I ran McCalpin's stream benchmark on the 3.4 GHZ Xeon and got 4759 MB/s for Triad. The original code was inlined and the operations were directly on the global arrays. I added a similar function but instead of directly using the global array, I passed in the arrays. The bandwidth for the new Triad function was only 3400 MB/s. Why did I lose so much bandwidth?
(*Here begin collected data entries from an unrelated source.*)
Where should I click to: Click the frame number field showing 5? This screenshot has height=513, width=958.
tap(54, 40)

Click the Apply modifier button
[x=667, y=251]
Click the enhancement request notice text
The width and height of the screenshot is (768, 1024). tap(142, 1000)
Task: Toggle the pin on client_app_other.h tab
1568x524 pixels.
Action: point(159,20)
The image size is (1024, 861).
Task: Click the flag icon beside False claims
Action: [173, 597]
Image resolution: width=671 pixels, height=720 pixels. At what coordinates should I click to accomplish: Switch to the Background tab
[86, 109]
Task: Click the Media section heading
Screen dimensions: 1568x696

The opt-report indicated both functions were inlined.
#define N 2000000
static double * a ;
static double * b ;
static double * c ;
int main()
{
...
times[3][k] = mysecond();
tuned_STREAM_Triad(a,b,c,scalar); // original function, inlined 4759 MB/s
times[3][k] = mysecond() - times[3][k];
times[4][k] = mysecond();
tuned_STREAM_Triad_Arg(a,b,c,scalar); // new function, inlined 3400 MB/s
times[4][k] = mysecond() - times[4][k];
return 0;
}
void tuned_STREAM_Triad(double* aa,double* bb,double* cc,double scalar)
{
int j;
#pragma omp parallel for
for (j=0; j<N; j++)
a[j] = b[j]+scalar*c[j];
}
void tuned_STREAM_Triad_Arg(double* restrict aa,double* bb,double* cc,double scalar)
{
int j;
#pragma omp parallel for
#pragma ivdep
for (j=0; j<N; j++)
aa[j] = bb[j]+scalar*cc[j];
}
Compiled with
icc -openmp -restrict
A couple of comments:
First, can we assume the proper amount of memory was allocate for a, b, c? (N doubles each)
Second, you might check the dissassembly code to see if register pressure cause the pointers to one or more of aa, bb, cc to be refetched from memory as opposed to remaining cached.
Jim Dempsey